» **MATERIALS PROVIDED**
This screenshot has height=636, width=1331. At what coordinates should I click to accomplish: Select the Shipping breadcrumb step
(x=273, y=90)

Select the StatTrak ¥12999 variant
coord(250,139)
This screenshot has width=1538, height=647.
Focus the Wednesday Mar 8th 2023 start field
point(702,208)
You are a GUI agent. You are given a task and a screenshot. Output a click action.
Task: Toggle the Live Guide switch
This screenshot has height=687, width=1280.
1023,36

» **THE PROBLEM**
Each line from the one holding "Focus the Wednesday Mar 8th 2023 start field" to the end of the entries is to be written out exactly. Skip every line before it.

» **EXERCISE ANSWER**
Focus the Wednesday Mar 8th 2023 start field
point(702,208)
You are a GUI agent. You are given a task and a screenshot. Output a click action.
Task: Toggle the Live Guide switch
This screenshot has height=687, width=1280.
1023,36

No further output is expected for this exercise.